### Materials provided:
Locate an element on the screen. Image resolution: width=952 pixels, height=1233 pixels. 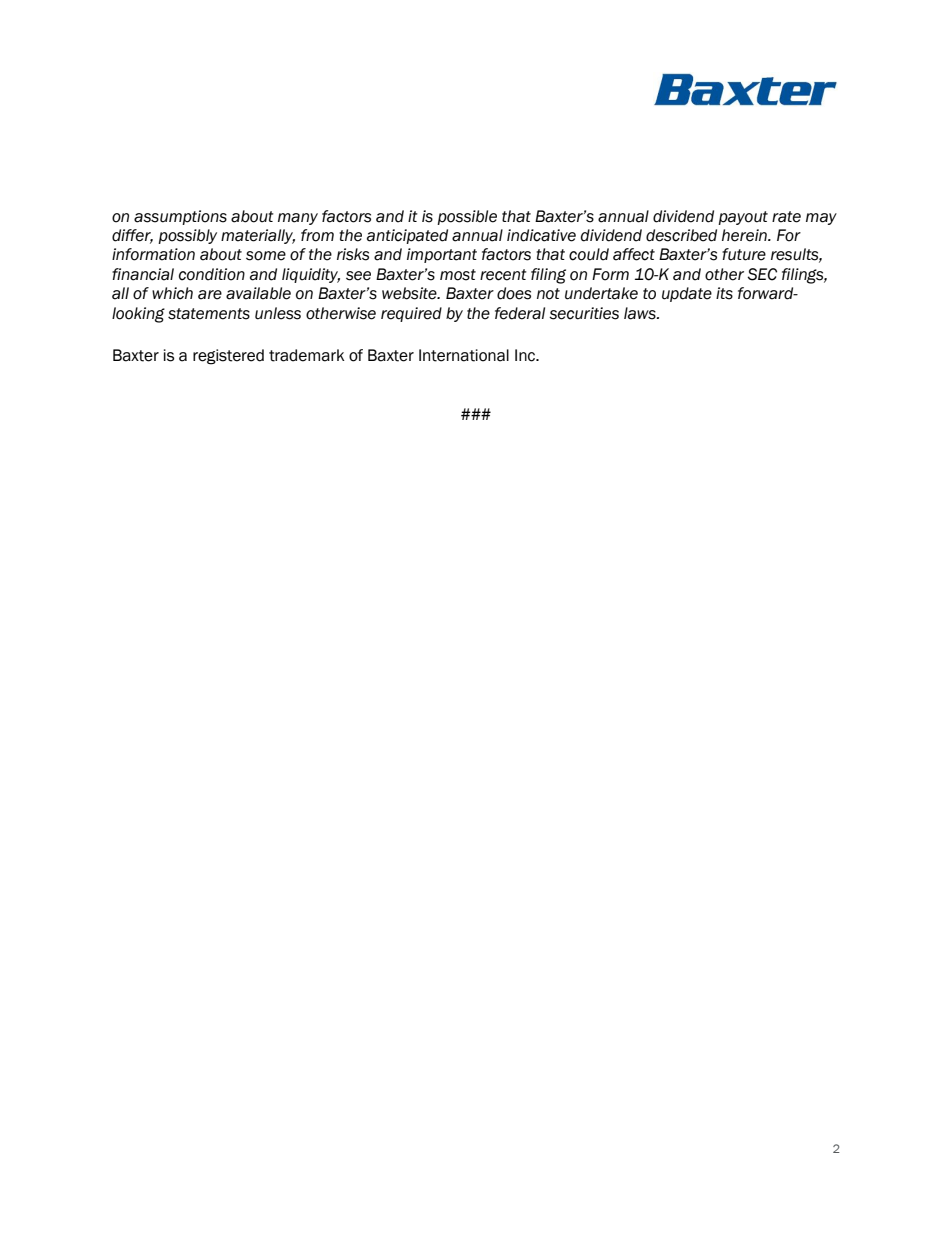
its is located at coordinates (724, 293).
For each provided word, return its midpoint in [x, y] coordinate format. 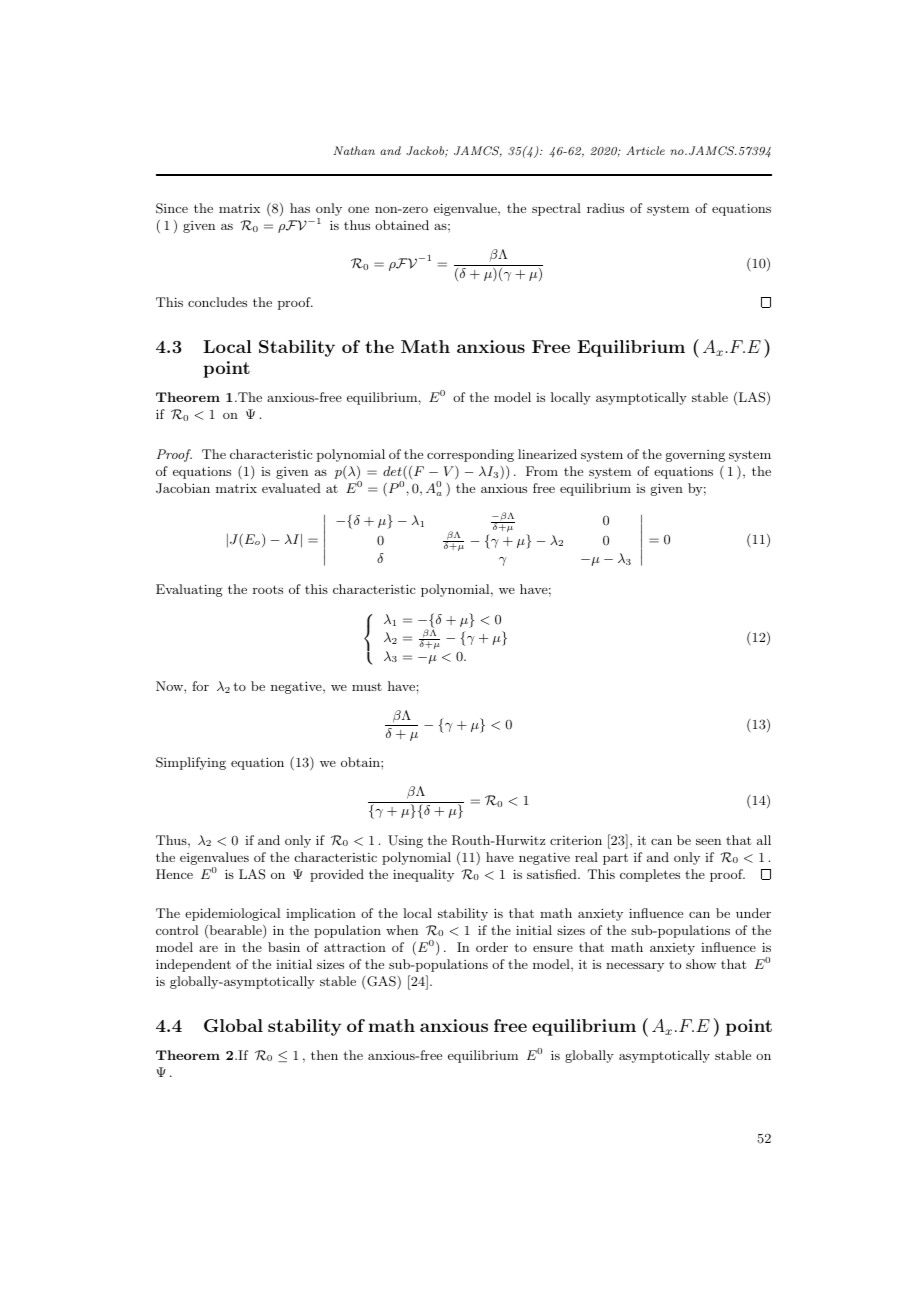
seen [708, 841]
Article [645, 150]
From [542, 471]
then [324, 1055]
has [300, 208]
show [701, 964]
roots [268, 589]
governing [695, 456]
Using [405, 841]
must [367, 687]
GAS [380, 981]
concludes [217, 302]
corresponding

### Work required:
Copy out all of the material above word for word, omitting the pictures.

### Expected output:
Locate an element on the screen. Image resolution: width=952 pixels, height=1233 pixels. 
its is located at coordinates (724, 293).
For each provided word, return its midpoint in [x, y] coordinate format. 
seen [708, 841]
Article [645, 150]
From [542, 471]
then [324, 1055]
has [300, 208]
show [701, 964]
roots [268, 589]
governing [695, 456]
Using [405, 841]
must [367, 687]
GAS [380, 981]
concludes [217, 302]
corresponding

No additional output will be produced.